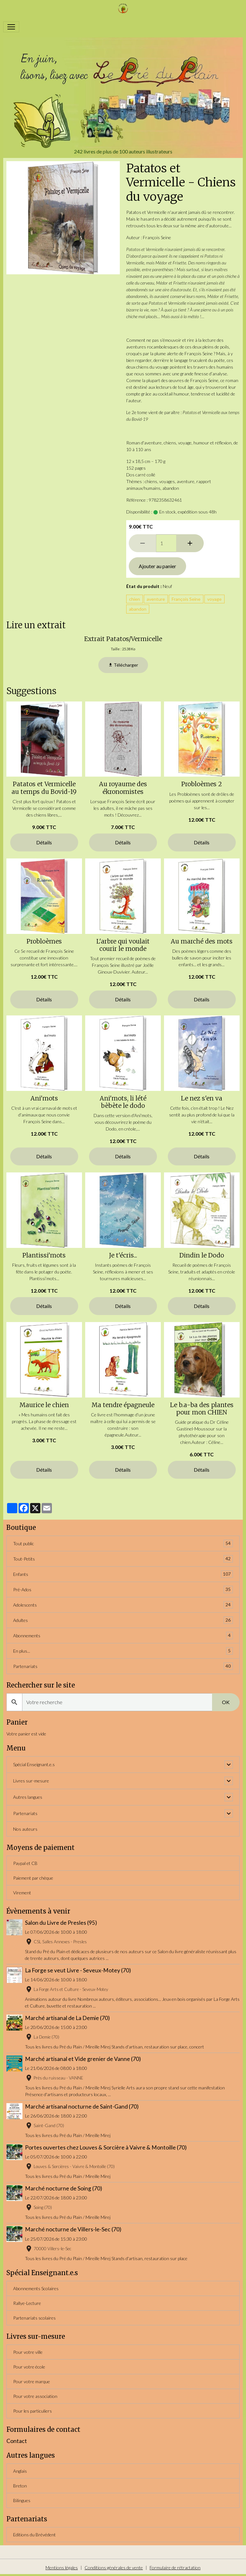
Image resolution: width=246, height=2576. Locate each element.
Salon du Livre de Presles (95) (61, 1922)
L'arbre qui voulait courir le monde (123, 944)
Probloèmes (44, 941)
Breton (20, 2485)
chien (134, 599)
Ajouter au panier (157, 566)
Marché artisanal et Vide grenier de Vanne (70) (83, 2058)
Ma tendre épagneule (123, 1405)
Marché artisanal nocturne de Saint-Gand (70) (82, 2106)
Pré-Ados (123, 1589)
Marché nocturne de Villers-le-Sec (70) (73, 2229)
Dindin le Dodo (201, 1255)
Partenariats (123, 1666)
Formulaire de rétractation (175, 2567)
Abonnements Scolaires (36, 2288)
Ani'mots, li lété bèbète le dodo (123, 1101)
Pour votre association (35, 2396)
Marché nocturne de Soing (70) (63, 2188)
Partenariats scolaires (34, 2318)
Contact (16, 2441)
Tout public (123, 1543)
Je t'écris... (123, 1255)
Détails (44, 842)
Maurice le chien (44, 1405)
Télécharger (123, 665)
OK (226, 1702)
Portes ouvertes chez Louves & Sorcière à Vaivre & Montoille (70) (106, 2147)
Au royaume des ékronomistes (123, 787)
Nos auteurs (25, 1829)
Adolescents (123, 1605)
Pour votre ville (28, 2352)
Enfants (123, 1574)
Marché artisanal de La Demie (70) (67, 2018)
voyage (214, 599)
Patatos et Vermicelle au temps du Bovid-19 (44, 787)
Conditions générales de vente (114, 2567)
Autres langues (27, 1797)
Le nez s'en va (201, 1098)
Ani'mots (44, 1098)
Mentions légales (61, 2567)
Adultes (123, 1620)
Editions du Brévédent (34, 2534)
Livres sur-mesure (31, 1780)
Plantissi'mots (44, 1255)
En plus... (123, 1651)
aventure (156, 599)
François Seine (186, 599)
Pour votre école (29, 2366)
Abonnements (123, 1635)
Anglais (20, 2471)
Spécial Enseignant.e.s (34, 1764)
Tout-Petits (123, 1558)
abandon (137, 609)
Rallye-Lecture (27, 2303)
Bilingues (21, 2500)
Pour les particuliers (32, 2411)
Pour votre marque (31, 2381)
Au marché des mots (202, 941)
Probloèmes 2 (201, 784)
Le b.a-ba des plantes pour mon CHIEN (202, 1408)
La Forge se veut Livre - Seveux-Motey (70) (78, 1970)
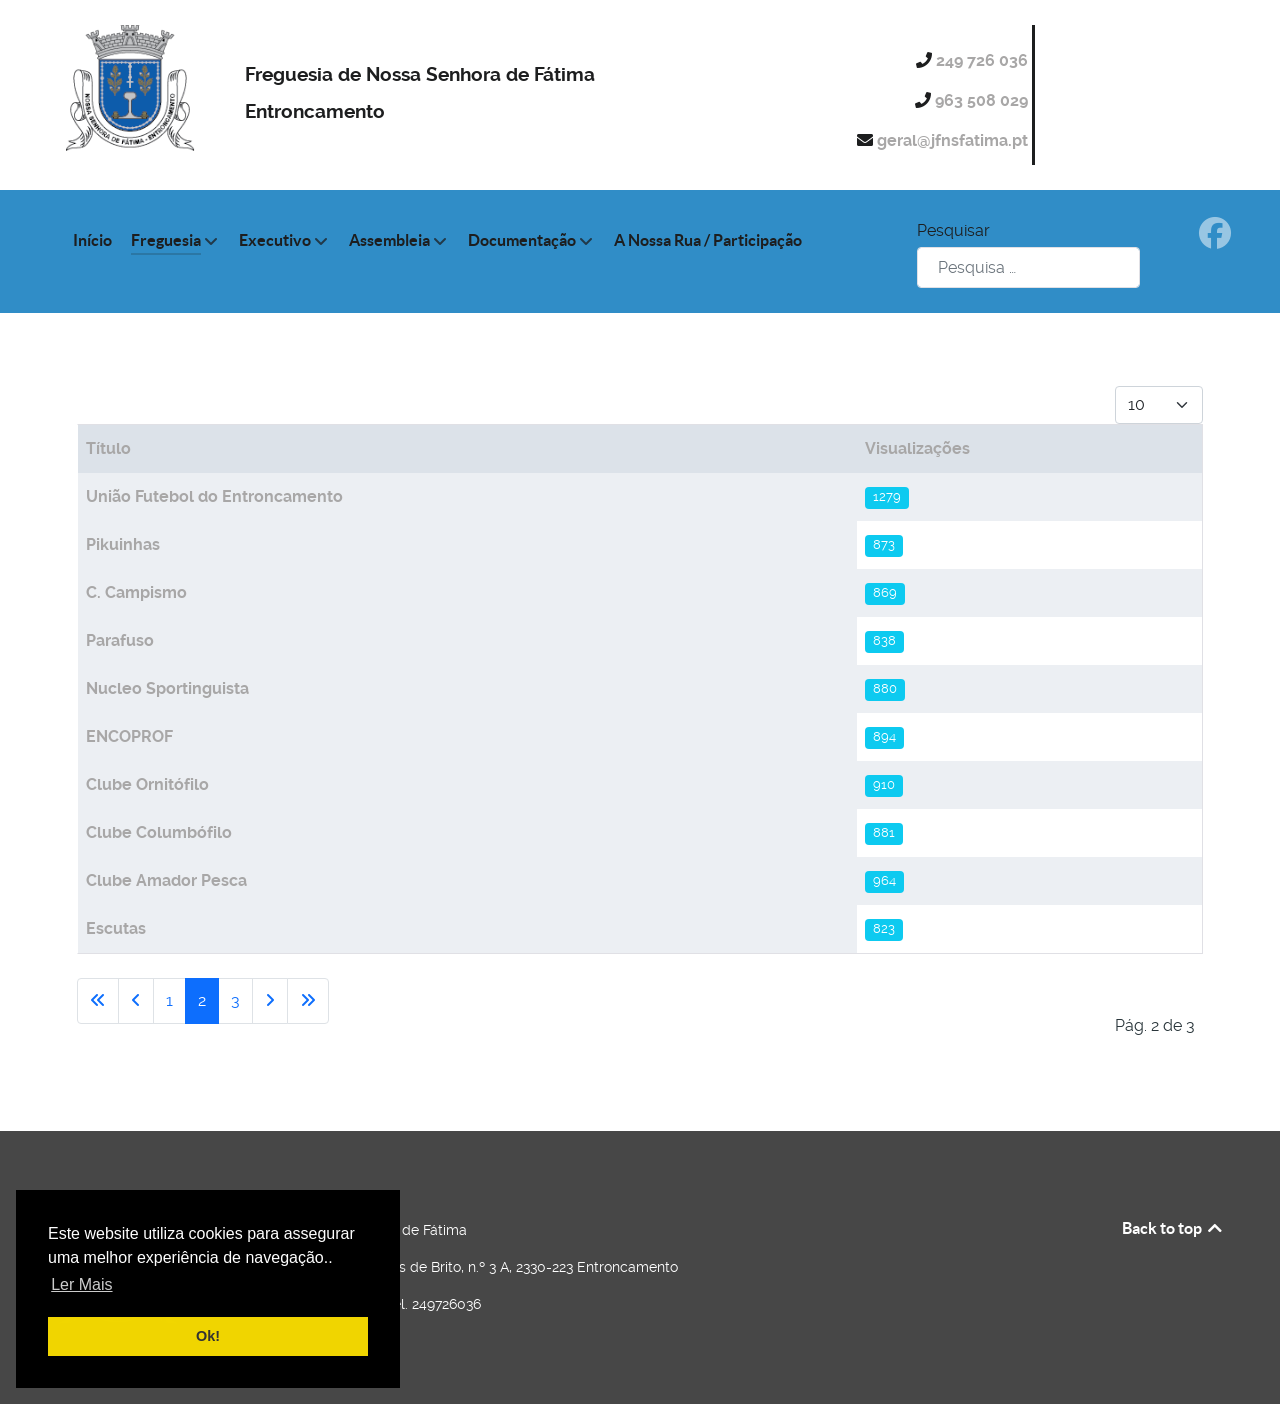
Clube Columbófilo (159, 832)
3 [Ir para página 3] (235, 1000)
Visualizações (917, 448)
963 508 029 (983, 100)
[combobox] (1028, 267)
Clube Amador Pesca (166, 880)
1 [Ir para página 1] (169, 1000)
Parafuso (120, 640)
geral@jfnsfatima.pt (954, 140)
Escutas (116, 928)
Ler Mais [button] (81, 1284)
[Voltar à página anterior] (136, 1001)
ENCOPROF (129, 736)
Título (108, 448)
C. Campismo (136, 592)
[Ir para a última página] (308, 1001)
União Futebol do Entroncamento (214, 496)
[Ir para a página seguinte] (270, 1001)
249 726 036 (984, 60)
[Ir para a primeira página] (98, 1001)
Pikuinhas (123, 544)
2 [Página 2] (202, 1000)
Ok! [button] (208, 1336)
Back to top (1173, 1228)
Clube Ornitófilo (147, 784)
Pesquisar (953, 230)
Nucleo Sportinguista (167, 688)
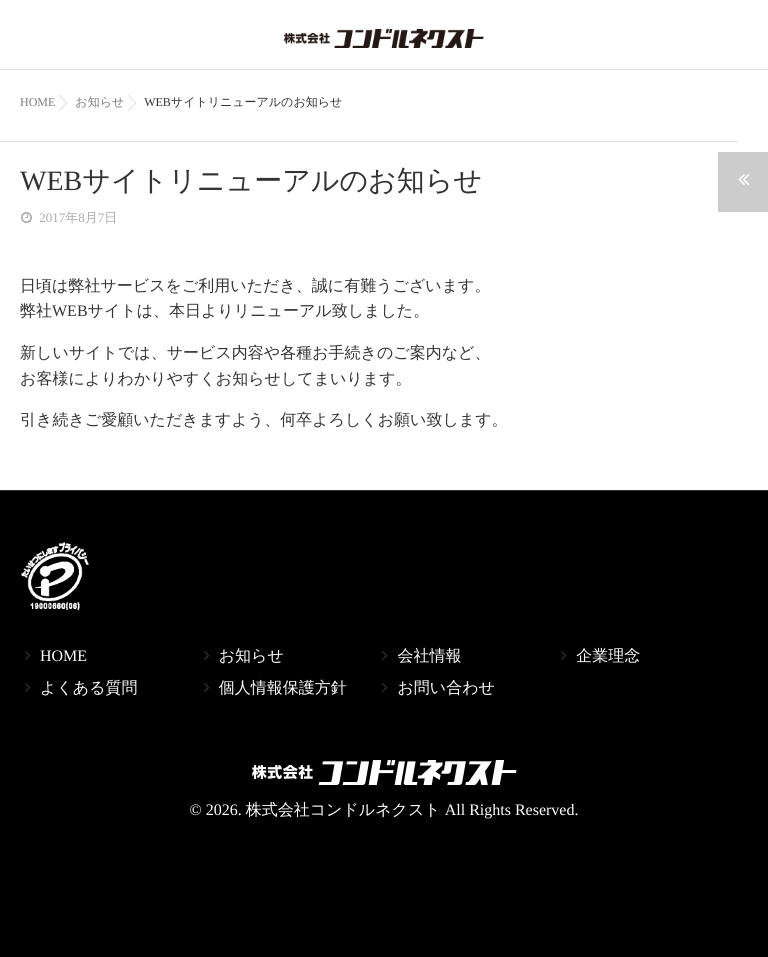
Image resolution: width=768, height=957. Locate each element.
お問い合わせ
┄┄┄┄┄┄┄┄┄┄
Task requirements
Rewrite every line of the listing above as a Markdown table with the columns Row and Line, numbering the rows in order and skipping any blank lines. Omit the pictures from the table.

The response
| Row | Line |
|---|---|
| 1 | Image resolution: width=246, height=2576. Locate each element. |
| 2 | Salon du Livre de Presles (95) (61, 1922) |
| 3 | L'arbre qui voulait courir le monde (123, 944) |
| 4 | Probloèmes (44, 941) |
| 5 | Breton (20, 2485) |
| 6 | chien (134, 599) |
| 7 | Ajouter au panier (157, 566) |
| 8 | Marché artisanal et Vide grenier de Vanne (70) (83, 2058) |
| 9 | Ma tendre épagneule (123, 1405) |
| 10 | Marché artisanal nocturne de Saint-Gand (70) (82, 2106) |
| 11 | Pré-Ados (123, 1589) |
| 12 | Marché nocturne de Villers-le-Sec (70) (73, 2229) |
| 13 | Dindin le Dodo (201, 1255) |
| 14 | Partenariats (123, 1666) |
| 15 | Formulaire de rétractation (175, 2567) |
| 16 | Abonnements Scolaires (36, 2288) |
| 17 | Ani'mots, li lété bèbète le dodo (123, 1101) |
| 18 | Pour votre association (35, 2396) |
| 19 | Marché nocturne de Soing (70) (63, 2188) |
| 20 | Partenariats scolaires (34, 2318) |
| 21 | Contact (16, 2441) |
| 22 | Tout public (123, 1543) |
| 23 | Je t'écris... (123, 1255) |
| 24 | Détails (44, 842) |
| 25 | Maurice le chien (44, 1405) |
| 26 | Télécharger (123, 665) |
| 27 | OK (226, 1702) |
| 28 | Portes ouvertes chez Louves & Sorcière à Vaivre & Montoille (70) (106, 2147) |
| 29 | Au royaume des ékronomistes (123, 787) |
| 30 | Nos auteurs (25, 1829) |
| 31 | Adolescents (123, 1605) |
| 32 | Pour votre ville (28, 2352) |
| 33 | Enfants (123, 1574) |
| 34 | Marché artisanal de La Demie (70) (67, 2018) |
| 35 | voyage (214, 599) |
| 36 | Patatos et Vermicelle au temps du Bovid-19 (44, 787) |
| 37 | Conditions générales de vente (114, 2567) |
| 38 | Autres langues (27, 1797) |
| 39 | Le nez s'en va (201, 1098) |
| 40 | Ani'mots (44, 1098) |
| 41 | Mentions légales (61, 2567) |
| 42 | Adultes (123, 1620) |
| 43 | Editions du Brévédent (34, 2534) |
| 44 | Livres sur-mesure (31, 1780) |
| 45 | Plantissi'mots (44, 1255) |
| 46 | En plus... (123, 1651) |
| 47 | aventure (156, 599) |
| 48 | François Seine (186, 599) |
| 49 | Pour votre école (29, 2366) |
| 50 | Abonnements (123, 1635) |
| 51 | Anglais (20, 2471) |
| 52 | Spécial Enseignant.e.s (34, 1764) |
| 53 | Tout-Petits (123, 1558) |
| 54 | abandon (137, 609) |
| 55 | Rallye-Lecture (27, 2303) |
| 56 | Bilingues (21, 2500) |
| 57 | Pour les particuliers (32, 2411) |
| 58 | Pour votre marque (31, 2381) |
| 59 | Au marché des mots (202, 941) |
| 60 | Probloèmes 2 (201, 784) |
| 61 | Le b.a-ba des plantes pour mon CHIEN (202, 1408) |
| 62 | La Forge se veut Livre - Seveux-Motey (70) (78, 1970) |
| 63 | Clube Columbófilo (159, 832) |
| 64 | 3 [Ir para página 3] (235, 1000) |
| 65 | Visualizações (917, 448) |
| 66 | 963 508 029 (983, 100) |
| 67 | [combobox] (1028, 267) |
| 68 | Clube Amador Pesca (166, 880) |
| 69 | 1 [Ir para página 1] (169, 1000) |
| 70 | Parafuso (120, 640) |
| 71 | geral@jfnsfatima.pt (954, 140) |
| 72 | Escutas (116, 928) |
| 73 | Ler Mais [button] (81, 1284) |
| 74 | [Voltar à página anterior] (136, 1001) |
| 75 | ENCOPROF (129, 736) |
| 76 | Título (108, 448) |
| 77 | C. Campismo (136, 592) |
| 78 | [Ir para a última página] (308, 1001) |
| 79 | União Futebol do Entroncamento (214, 496) |
| 80 | [Ir para a página seguinte] (270, 1001) |
| 81 | 249 726 036 (984, 60) |
| 82 | [Ir para a primeira página] (98, 1001) |
| 83 | Pikuinhas (123, 544) |
| 84 | 2 [Página 2] (202, 1000) |
| 85 | Ok! [button] (208, 1336) |
| 86 | Back to top (1173, 1228) |
| 87 | Clube Ornitófilo (147, 784) |
| 88 | Pesquisar (953, 230) |
| 89 | Nucleo Sportinguista (167, 688) |
| 90 | Image resolution: width=768, height=957. Locate each element. |
| 91 | お問い合わせ |